Forgive me my ignorance but i'm willing to learn.
all gather in the playground lads, looks like we are gonna have fight.
I will look out for teacher
atb
steve
Rescued attachment mud.gif
No crush tube would be nessesary if you use an apropriate shoulderbolt with a thrust washer at each side of the bushing. Although a locking mechanism
to keep the bolt from turning under stress would help as well (flat edged washer with a placement pin maybe)
Dale
yeah
I nearly mentioned (on the oceans apart thing) that you had a boat
atb
steve
great. we all agree on so much! all anyone disagrees on is whether the crush tube should be slightly shorter, longer or the same as the bush! by less
than a mm either way! and even that wasnt a clear cut disagreement, cos rorty never said it should be tight enough to lock up...
if you follow most of the advice on here, you cant go much wrong really. i think this one has been hammered to a conclusion...
Until next time?
Grim avatar
Ted you have my support.
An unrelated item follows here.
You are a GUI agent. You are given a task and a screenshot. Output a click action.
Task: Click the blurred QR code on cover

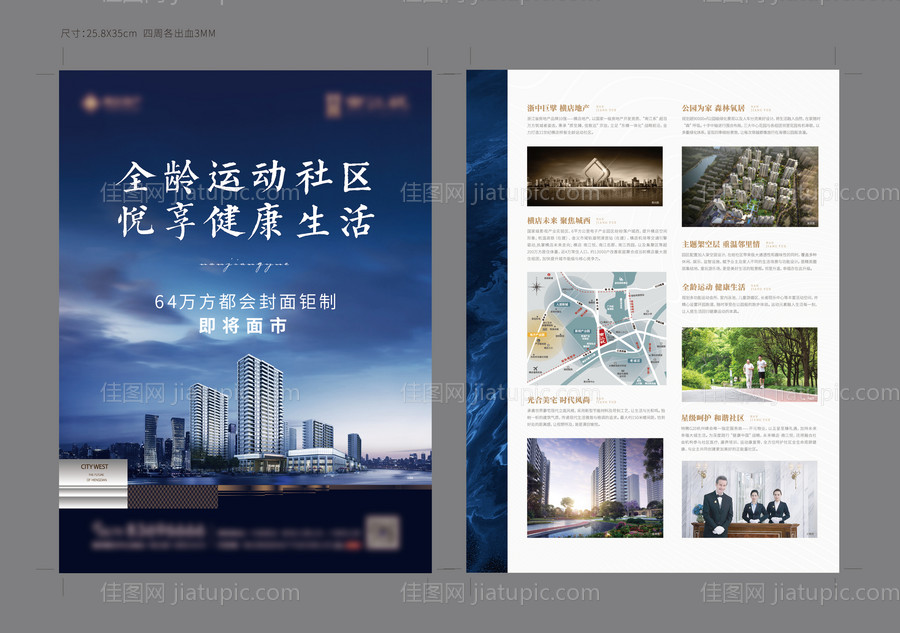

Syd is barking up the wrong tree. Sure there are metal on metal soints in all sorts of industries but they are all exactly
toleranced and made from suitable material. A metalastic bush has only got a bit of ERW tube up the inside of it and at best would be a loose fit on a
bolt.
Syd argues a bolt is a shaft. Well unless it is a aircraft (such as AN) quallity it will not even be round. Again unless the bolt is AN it will
probably have threads exposed inside the assembly which everyone knows is a disaster waiting to happen.
I spoke to a class 1 scrutineer (just below F1 standard) and described Syds theory. He laughed and asked if Syd was still at school.
quote:
Originally posted by Syd Bridge
Just to ponder the problem further, What is the difference between a ground,(or precision) bolt, fixed from rotation, with the tube rotating on it; and a 'crush' tube with the poly bush rotating on it; and a metal-metal rodend. All used in the same application, say on a racecar.???? Answers of more than three words fail to grasp the basic engineering principles.